Regardless, in your website setup, you should have the following information:
- Username (it better be different than your website account login name!)
- Password (again, different, and complicated!)
Now, before we proceed, let's think about at least putting a manager on the website ourselves. Snag SQLBuddy or phpMyAdmin. Toss either one of these into your webroot subdirectory, such that it is accessible as http://
Fire that up in your browser and try to login with the details you setup and recorded from your webhost.
Aaaaaand now you should be presented with a fairly-empty looking view of your "test" database!
Looking around, it's not very intuitive what you should do with everything that's presented. This is the part where you pull out your database schema to work from.
1) Create Table - name "users"
2) Number of fields "7" (or you may add them one at a time, depends on the client you're using)
3) Fill out the fields to match the schema. Set the Collation as UTF-8. Hmm, perhaps we should have covered this.

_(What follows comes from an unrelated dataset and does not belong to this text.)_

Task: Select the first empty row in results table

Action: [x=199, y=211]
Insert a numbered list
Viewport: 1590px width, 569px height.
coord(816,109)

Basically, put everything as UTF-8 for now; again, depends on the job.
4) For "id", make sure you mark it as "PRIMARY", with option "auto_increment".
When complete, and hopefully no errors, you'll be presented with the structure of the table you just created, listing all the tables. MAGIC.
1) Depending on the client, click "INSERT".
2) Fill out everything with bogus values. This will be our "test" record:
name: Bob Bobkins
Submit it, and we're done! SO EASY. Get used to working with this environment, since it's a no-holds-barred way to work with your database data.